• _What you will do_:
Beginning with the line that contains "The height and", copy each subsequent line of the data below through the last one, including both ends but not the pictures.

(Records from a collection)
------------

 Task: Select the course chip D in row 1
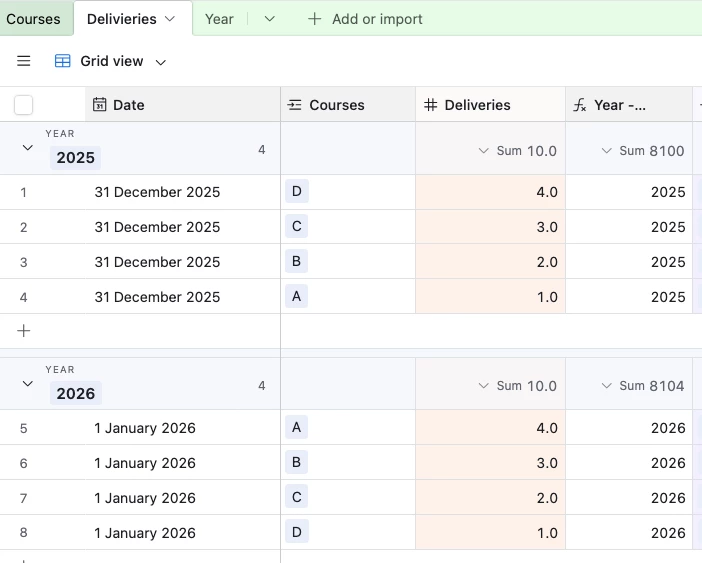click(x=296, y=191)
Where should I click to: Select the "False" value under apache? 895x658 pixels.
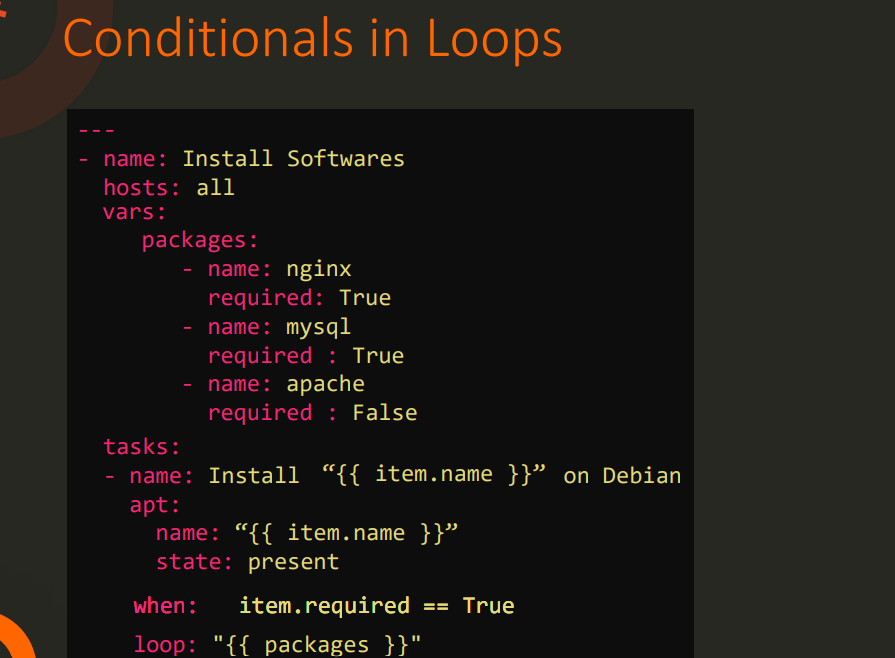point(384,413)
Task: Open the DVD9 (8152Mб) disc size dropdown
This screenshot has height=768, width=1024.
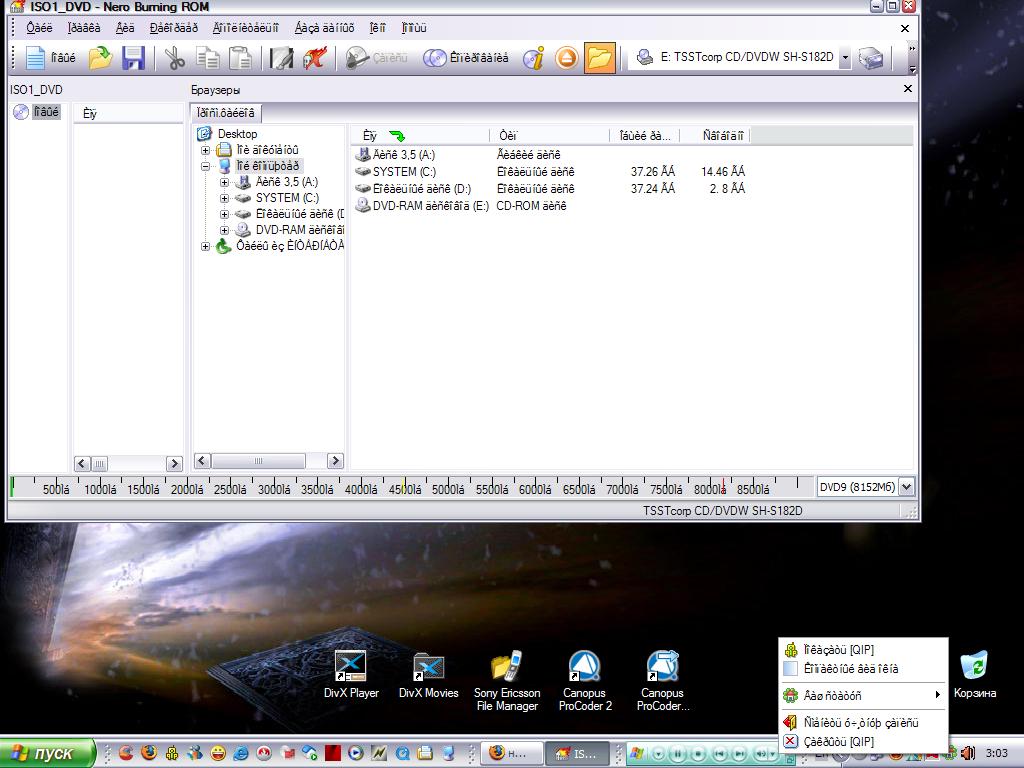Action: 906,487
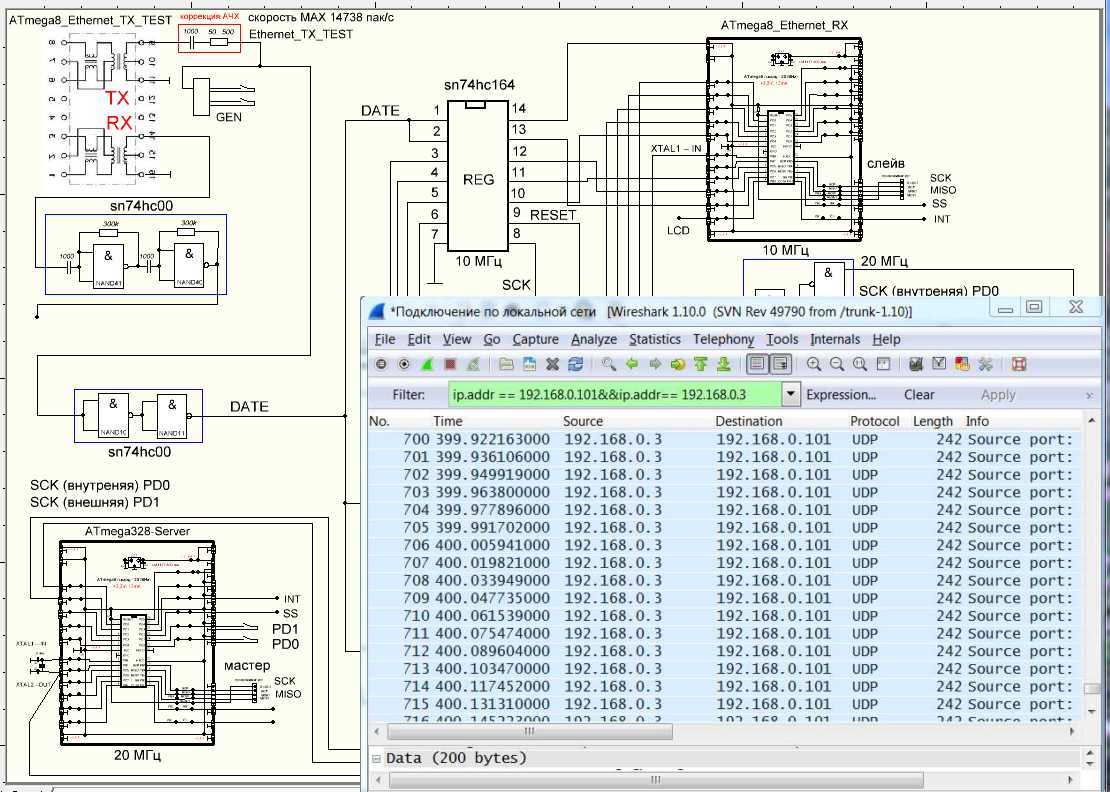Open the Telephony menu

tap(723, 339)
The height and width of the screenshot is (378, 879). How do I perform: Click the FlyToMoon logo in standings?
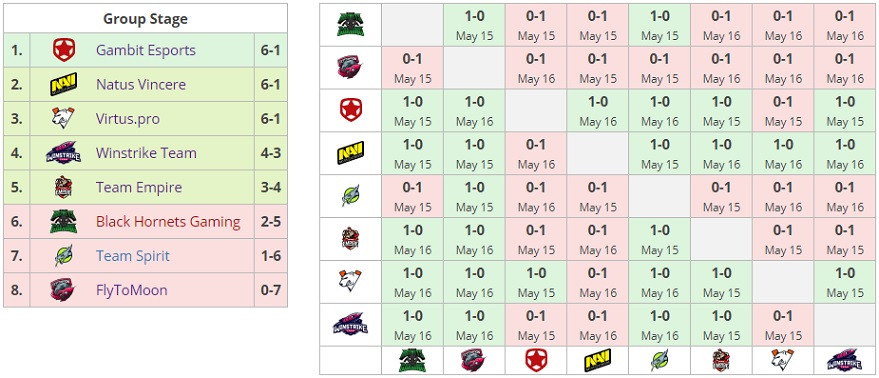point(63,290)
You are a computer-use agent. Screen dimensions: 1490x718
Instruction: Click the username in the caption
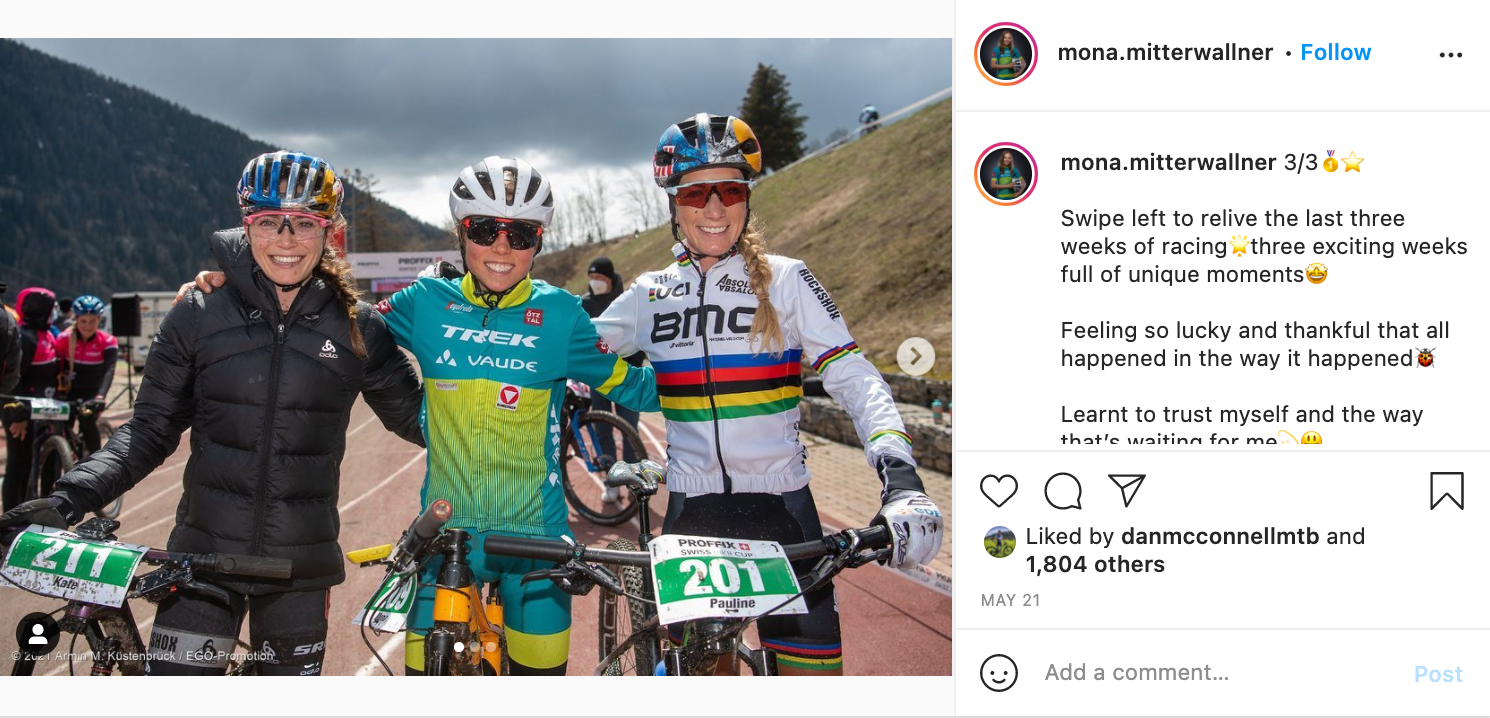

------------

• _Expected answer_:
The height and width of the screenshot is (378, 879). How do I perform: Click the FlyToMoon logo in standings?
point(63,290)
You are a computer-use agent. Screen dimensions: 1490x718
Instruction: Click the username in the caption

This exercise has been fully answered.